Pick a multimodal embedding model and the first number anyone quotes is its ImageNet zero-shot accuracy. It is the headline on every model card, the column everyone sorts by, the figure that decided which model your team will index a million documents with. For multimodal RAG, it is close to irrelevant — and optimizing for it quietly doubles your infrastructure.

The benchmark measures the wrong job

ImageNet zero-shot accuracy asks a classification question: shown an image, can the model pick the right phrase from a fixed list of labels? That is a real skill, and the CLIP lineage is genuinely good at it. But retrieval is a different job. RAG asks the model to take a query and rank thousands of candidate passages or images by relevance, then hand the top few to a language model. A model can recognize a cat with 80% zero-shot accuracy and still be mediocre at retrieving the paragraph sitting next to the cat.

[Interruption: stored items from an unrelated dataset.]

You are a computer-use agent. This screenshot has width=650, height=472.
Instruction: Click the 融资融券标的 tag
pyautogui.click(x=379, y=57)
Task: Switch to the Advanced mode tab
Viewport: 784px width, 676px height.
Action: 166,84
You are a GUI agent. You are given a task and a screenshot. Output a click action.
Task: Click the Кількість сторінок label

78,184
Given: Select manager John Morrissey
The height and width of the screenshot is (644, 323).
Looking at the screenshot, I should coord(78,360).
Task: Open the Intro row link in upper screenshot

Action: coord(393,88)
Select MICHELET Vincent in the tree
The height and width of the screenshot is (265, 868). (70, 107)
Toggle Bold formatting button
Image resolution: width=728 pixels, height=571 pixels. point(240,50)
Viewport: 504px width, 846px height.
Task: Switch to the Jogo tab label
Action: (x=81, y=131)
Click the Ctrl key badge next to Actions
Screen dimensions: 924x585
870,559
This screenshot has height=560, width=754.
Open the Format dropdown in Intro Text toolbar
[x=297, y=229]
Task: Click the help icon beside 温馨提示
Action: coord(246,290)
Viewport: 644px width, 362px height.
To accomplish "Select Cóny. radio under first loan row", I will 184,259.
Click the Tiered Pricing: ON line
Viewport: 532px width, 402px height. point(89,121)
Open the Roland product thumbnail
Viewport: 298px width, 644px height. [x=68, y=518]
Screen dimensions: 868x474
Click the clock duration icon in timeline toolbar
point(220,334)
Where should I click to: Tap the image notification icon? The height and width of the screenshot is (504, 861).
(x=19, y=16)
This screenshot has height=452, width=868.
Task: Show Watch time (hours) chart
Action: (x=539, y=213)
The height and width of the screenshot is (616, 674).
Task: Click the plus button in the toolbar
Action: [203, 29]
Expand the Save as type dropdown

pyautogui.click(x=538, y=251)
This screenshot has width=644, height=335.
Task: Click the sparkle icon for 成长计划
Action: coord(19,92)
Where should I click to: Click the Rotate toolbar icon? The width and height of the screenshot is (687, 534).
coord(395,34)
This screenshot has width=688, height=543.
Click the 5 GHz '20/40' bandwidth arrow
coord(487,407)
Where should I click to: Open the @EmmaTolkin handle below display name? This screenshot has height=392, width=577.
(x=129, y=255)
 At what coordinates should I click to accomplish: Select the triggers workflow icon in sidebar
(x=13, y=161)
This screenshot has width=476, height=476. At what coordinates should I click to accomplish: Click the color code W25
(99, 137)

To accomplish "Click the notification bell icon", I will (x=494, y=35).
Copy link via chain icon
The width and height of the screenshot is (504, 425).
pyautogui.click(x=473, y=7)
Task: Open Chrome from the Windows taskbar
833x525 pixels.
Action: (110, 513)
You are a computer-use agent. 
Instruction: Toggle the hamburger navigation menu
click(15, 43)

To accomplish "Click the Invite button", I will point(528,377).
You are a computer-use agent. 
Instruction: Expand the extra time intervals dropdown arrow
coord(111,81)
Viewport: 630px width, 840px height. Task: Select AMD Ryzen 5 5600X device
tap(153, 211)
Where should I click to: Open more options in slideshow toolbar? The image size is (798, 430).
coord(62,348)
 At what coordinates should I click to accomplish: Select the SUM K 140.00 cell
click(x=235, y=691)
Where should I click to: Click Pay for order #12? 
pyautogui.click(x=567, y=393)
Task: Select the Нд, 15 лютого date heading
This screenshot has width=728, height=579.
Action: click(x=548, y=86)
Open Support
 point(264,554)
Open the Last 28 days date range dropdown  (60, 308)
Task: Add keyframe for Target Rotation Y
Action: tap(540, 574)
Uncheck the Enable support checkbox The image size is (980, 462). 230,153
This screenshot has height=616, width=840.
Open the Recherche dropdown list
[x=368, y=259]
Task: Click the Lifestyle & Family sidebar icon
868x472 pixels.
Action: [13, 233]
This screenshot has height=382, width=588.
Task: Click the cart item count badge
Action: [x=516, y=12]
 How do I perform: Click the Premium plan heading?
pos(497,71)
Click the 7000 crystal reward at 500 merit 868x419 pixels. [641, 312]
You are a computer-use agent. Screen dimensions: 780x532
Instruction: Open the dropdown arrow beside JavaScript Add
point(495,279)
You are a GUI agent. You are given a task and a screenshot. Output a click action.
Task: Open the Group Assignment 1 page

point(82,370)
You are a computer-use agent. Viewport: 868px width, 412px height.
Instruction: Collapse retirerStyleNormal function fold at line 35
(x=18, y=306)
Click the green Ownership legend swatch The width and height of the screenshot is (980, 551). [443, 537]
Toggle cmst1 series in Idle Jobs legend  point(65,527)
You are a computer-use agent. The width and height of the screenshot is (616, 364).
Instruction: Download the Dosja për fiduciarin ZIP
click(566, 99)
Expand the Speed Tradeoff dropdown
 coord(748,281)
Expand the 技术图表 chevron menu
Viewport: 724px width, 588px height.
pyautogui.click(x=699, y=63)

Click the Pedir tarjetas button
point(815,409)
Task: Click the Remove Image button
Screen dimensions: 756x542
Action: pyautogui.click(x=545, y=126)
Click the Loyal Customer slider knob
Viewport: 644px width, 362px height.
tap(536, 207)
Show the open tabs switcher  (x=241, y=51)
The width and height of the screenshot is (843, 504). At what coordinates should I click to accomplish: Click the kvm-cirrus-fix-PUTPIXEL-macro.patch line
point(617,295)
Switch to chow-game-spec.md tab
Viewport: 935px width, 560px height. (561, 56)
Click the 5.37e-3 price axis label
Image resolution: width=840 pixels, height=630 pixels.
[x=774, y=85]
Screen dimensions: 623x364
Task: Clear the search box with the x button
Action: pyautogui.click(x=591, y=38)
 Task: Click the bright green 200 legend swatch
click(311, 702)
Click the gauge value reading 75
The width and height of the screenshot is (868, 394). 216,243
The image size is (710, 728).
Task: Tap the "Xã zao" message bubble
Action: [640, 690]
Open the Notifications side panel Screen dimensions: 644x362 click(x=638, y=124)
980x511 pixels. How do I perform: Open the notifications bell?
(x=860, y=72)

A CLIP score tells you the model can name a picture. It says nothing about whether it can find the document.

The skill RAG actually needs is twofold: strong cross-modal retrieval (a text query finds the right image, and vice versa) and strong text-to-text retrieval (a text query finds the right passage). Most corpora are mostly text with images sprinkled in. If your embedder is great cross-modal but weak text-to-text, you have not solved retrieval — you have solved a quarter of it.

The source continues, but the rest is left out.